● **Task material**:
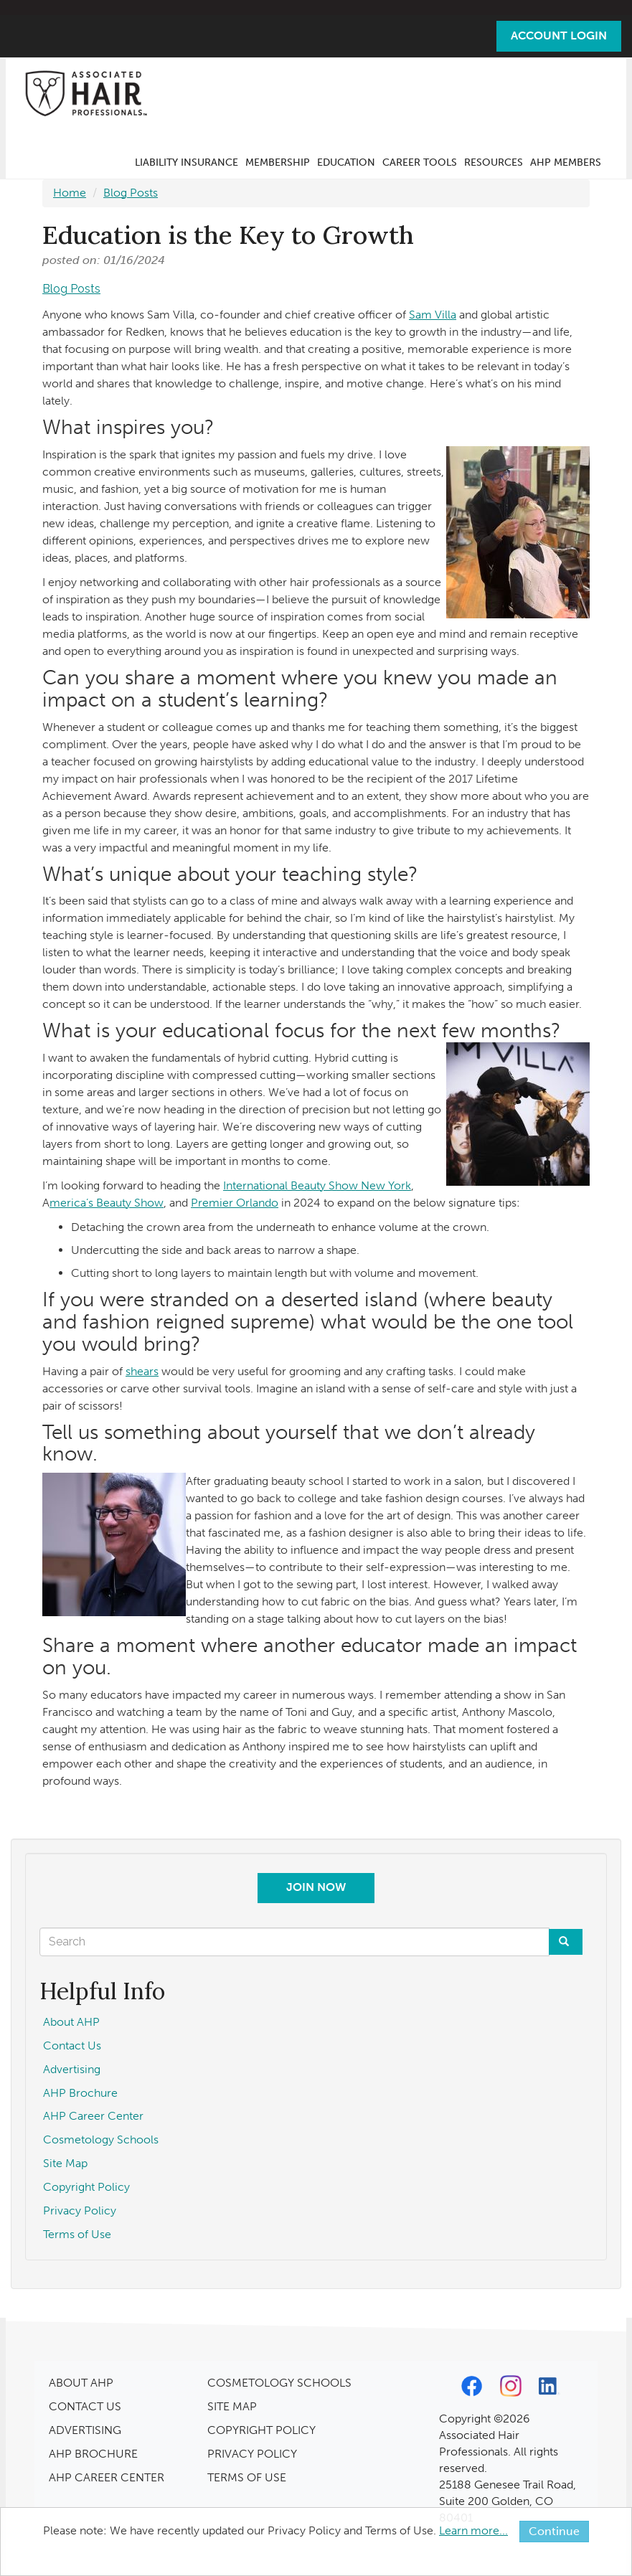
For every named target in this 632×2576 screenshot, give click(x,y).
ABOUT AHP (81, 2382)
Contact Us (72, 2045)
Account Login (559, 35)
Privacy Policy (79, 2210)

● **Objective**:
Copy out all of the items above word for word, leaving out the picture.

● **Exercise result**:
For every named target in this 632×2576 screenshot, give click(x,y).
ABOUT AHP (81, 2382)
Contact Us (72, 2045)
Account Login (559, 35)
Privacy Policy (79, 2210)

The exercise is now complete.